Bevacizumab Reduces VEGF Expression in Patients with Relapsed and/or Refractory Acute Myeloid Leukaemia (AML) without Clinical Antileukemic Activity.

Angiogenesis is required for tumor growth and metastasis and is an attractive target for cancer therapy. Because of its pivotal role in tumorassociated angiogenesis across a wide range of malignancies, vascular endothelial growth factor-A (VEGF-A) has emerged as a central therapeutic target in cancer. Neoangiogenesis has been shown to play an important role in the pathogenesis of AML (Padro et al., Blood 2000) and antiangiogenic therapy could constitute a novel strategy for its treatment (Mesters et al., Blood 2001). Autocrine and paracrine secretion of vascular endothelial growth factor (VEGF) in the bone marrow may promote proliferation and survival of leukemic blasts (Fiedler et al., Blood 1997). This concept represented the rationale for the therapeutic application of bevacizumab (BV), a recombinant humanised monoclonal antibody against VEGF, in patients with advanced AML after failure of standard treatment. Nine patients (median age 63 years; range 46–81 years) with relapsed and/or refractory AML not judged medically fit for further intensive chemotherapy were enrolled in this study.
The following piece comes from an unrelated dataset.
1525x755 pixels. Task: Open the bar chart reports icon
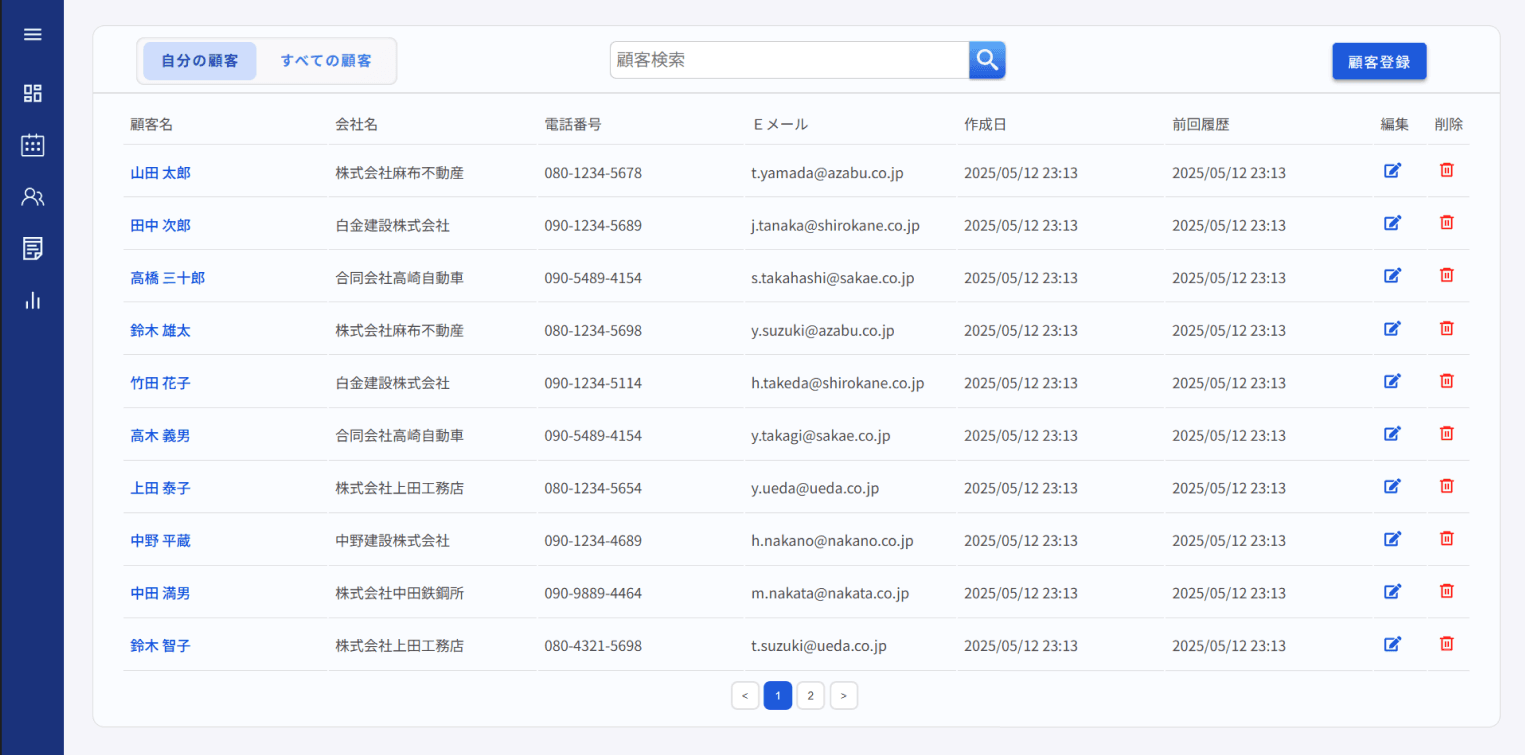click(32, 300)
All patients received at least one cycle of BV (10 mg/kg body weight), 5 patients received 2 cycles (days 1 and 14) and 2 patients a 3rd cycle (day 35). Treatment was well tolerated, without treatment-related side effects. Two patients had to be withdrawn from drug administration after cycle one due to progressive disease. After treatment with BV none of the patients fulfilled the criteria of a partial response, defined as the clearance of at least 50 % marrow blasts accompanied by increases in platelet counts and haemoglobin values. The level of VEGF expression in the bone marrow determined by immunohistochemistry significantly decreased during treatment with BV (before BV treatment: median of 3.78 arbitrary units (AU) [range 1.5–5.8 AU]; after BV treatment: median of 2.57 AU [range 1.3–5.0 AU]; Wilcoxon test, P<0.05). In contrast, VEGFR-2 expression by leukemic blasts and bone marrow microvessel density did not change significantly. In conclusion, single agent BV has no significant antileukemic activity in relapsed and/or refractory AML.